Data for this exercise:
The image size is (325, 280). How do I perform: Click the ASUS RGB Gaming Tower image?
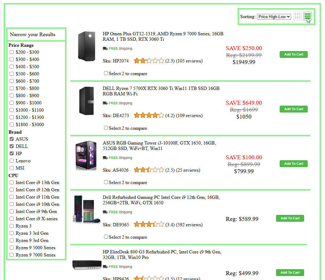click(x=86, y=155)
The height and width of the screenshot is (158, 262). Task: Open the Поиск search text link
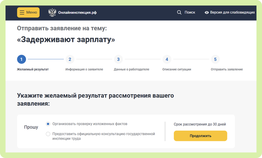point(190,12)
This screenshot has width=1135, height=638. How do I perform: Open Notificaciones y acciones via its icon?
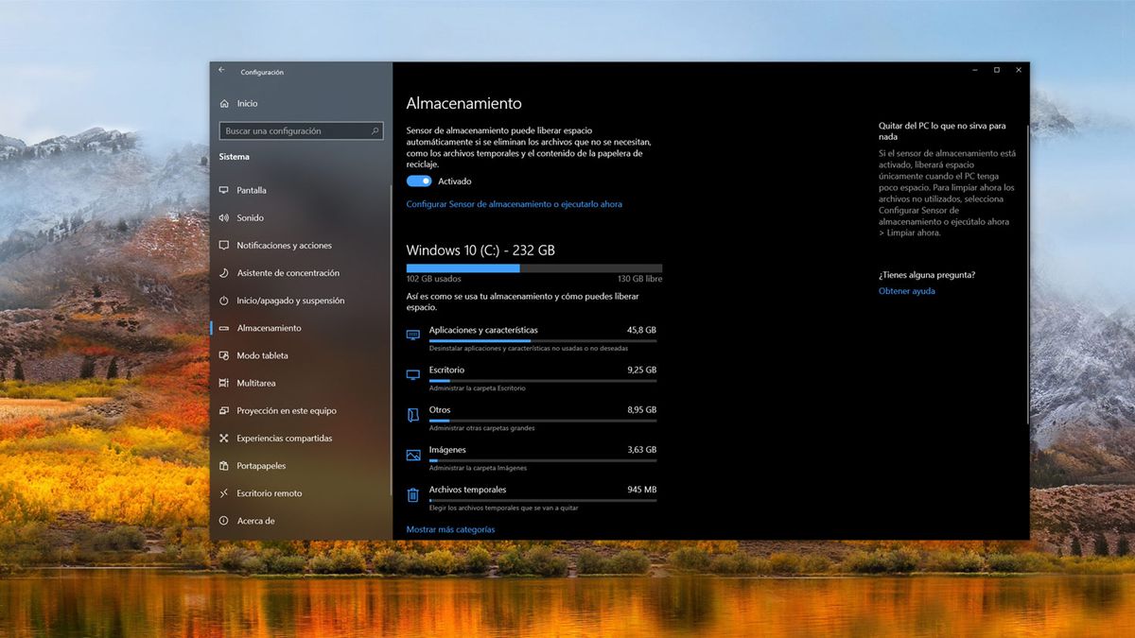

Exercise requirements: Retype the whole listing, keeping every line identical and omitting all pictures.

Result of the task:
The image size is (325, 280). How do I perform: Click the ASUS RGB Gaming Tower image?
click(x=86, y=155)
The height and width of the screenshot is (158, 262). Task: Open the Поиск search text link
point(190,12)
This screenshot has width=1135, height=638. How do I perform: Open Notificaciones y acciones via its icon?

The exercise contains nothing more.